If you are sitting for a long time, such as working at a desk or watching TV, do some light activity for three minutes or more every half hour.4 Light activities include…
- Leg lifts or extensions,
- Overhead arm stretches,
- Desk chair swivels,
- Torso twists,
- Side lunges,
- Walking in place.
Do aerobic exercise
Aerobic exercise is activity that makes your heart beat faster and makes you breathe harder. You should aim for doing aerobic exercise for 30 minutes a day most days of the week. You do not have to do all the activity at one time. You can split up these minutes into a few times throughout the day.
To get the most out of your activity, exercise at a moderate to vigorous level. Try…
- Walking briskly or hiking,
- Climbing stairs,
- Swimming or a water-aerobics class,
- Riding a bicycle or a stationary bicycle,
- Taking an exercise class,
- Playing basketball, tennis or other sports.
Talk with your health-care team about how to warm up and cool down before and after you exercise.
Do strength training to build muscle
Strength training is a light or moderate physical activity that builds muscle and helps keep your bones healthy. Strength training is important for both men and women. When you have more muscle and less body fat, you’ll burn more calories. Burning more calories can help you lose and keep off extra weight.

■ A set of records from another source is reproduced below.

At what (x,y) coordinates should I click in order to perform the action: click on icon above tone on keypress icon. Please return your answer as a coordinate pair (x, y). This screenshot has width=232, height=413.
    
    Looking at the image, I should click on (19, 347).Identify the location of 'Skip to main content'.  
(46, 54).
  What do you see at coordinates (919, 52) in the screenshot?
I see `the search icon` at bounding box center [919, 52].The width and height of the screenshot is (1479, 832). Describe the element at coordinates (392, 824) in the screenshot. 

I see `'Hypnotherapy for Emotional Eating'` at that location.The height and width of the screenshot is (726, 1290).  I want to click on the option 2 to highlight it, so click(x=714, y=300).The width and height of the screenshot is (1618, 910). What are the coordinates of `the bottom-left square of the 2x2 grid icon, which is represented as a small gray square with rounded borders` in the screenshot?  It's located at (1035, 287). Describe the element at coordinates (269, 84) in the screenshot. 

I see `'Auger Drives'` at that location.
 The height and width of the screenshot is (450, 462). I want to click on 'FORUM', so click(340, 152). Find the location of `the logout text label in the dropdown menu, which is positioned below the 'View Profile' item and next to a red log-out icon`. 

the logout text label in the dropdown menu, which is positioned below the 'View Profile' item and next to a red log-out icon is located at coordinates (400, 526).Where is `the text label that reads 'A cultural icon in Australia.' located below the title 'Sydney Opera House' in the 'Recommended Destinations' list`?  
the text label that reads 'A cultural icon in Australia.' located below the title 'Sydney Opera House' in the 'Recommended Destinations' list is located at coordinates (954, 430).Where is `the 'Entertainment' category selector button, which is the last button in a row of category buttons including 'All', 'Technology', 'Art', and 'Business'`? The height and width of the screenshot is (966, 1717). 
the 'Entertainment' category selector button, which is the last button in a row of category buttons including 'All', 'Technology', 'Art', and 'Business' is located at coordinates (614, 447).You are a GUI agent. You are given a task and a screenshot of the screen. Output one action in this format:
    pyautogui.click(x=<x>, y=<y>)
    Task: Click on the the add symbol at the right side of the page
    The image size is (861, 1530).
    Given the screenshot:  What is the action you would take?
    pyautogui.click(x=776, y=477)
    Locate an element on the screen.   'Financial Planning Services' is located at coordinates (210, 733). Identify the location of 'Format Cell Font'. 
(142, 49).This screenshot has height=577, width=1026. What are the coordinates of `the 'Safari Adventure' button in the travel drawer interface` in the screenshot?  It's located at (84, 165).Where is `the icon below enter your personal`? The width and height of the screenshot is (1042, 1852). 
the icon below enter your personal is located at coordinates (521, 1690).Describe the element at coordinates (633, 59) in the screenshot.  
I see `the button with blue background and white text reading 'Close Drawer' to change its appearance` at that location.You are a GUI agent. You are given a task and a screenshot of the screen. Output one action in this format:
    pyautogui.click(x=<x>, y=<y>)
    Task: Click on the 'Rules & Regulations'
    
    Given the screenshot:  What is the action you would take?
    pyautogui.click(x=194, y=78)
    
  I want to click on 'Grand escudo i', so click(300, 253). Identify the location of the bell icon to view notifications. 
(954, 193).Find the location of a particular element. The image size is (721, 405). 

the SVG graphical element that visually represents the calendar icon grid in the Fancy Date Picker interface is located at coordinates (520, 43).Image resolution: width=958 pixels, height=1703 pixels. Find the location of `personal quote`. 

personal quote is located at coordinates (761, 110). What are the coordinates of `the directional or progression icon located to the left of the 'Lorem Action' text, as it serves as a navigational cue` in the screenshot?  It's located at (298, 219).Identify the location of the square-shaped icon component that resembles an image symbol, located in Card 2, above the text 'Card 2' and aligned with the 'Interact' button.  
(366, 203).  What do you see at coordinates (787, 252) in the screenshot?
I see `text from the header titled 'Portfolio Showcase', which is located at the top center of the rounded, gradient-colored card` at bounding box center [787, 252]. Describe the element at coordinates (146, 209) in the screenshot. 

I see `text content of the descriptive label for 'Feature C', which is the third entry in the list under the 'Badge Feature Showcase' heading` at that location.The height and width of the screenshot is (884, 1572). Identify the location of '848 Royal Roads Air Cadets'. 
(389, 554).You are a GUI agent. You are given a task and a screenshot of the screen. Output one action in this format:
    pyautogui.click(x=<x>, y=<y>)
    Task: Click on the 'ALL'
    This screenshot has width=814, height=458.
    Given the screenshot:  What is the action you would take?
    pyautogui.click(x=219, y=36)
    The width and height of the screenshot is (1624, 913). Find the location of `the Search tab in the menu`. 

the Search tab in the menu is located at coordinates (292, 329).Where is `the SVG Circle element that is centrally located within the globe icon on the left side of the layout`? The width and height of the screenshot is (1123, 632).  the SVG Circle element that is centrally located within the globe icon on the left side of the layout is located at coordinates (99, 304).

You can do strength training with hand weights, elastic bands or weight machines. Try to do strength training two to three times a week. Start with a light weight. Slowly increase the size of your weights as your muscles become stronger.
Do stretching exercises
Stretching exercises are light or moderate physical activity. When you stretch, you increase your flexibility, lower your stress and help prevent sore muscles.
You can choose from many types of stretching exercises. Yoga is a type of stretching that focuses on your breathing and helps you relax. Even if you have problems moving or balancing, certain types of yoga can help. For instance, chair yoga has stretches you can do when sitting in a chair or holding onto a chair while standing. Your health-care team can suggest whether yoga is right for you.
1 American Diabetes Association. Foundations of care and comprehensive medical evaluation. Diabetes Care. 2016;39(suppl 1):S26 (Table 3.3).
2 U.S. Department of Health and Human Services, Office of Disease Prevention and Health Promotion. 2008 Physical Activity Guidelines for Americans summary. http://health.gov/paguidelines/guidelines/summary.aspx. Updated June 21, 2016. Accessed June 21, 2016.
3 Yardley JE, Sigal RJ. Exercise strategies for hypoglycemia prevention in individuals with type 1 diabetes. Diabetes Spectrum. 2015;28(1):32–38.
4 Colberg SR, Sigal RJ, Yardley JE, et al. Physical activity/exercise and diabetes: a position statement of the American Diabetes Association. Diabetes Care. 2016;39(11):2065–2079.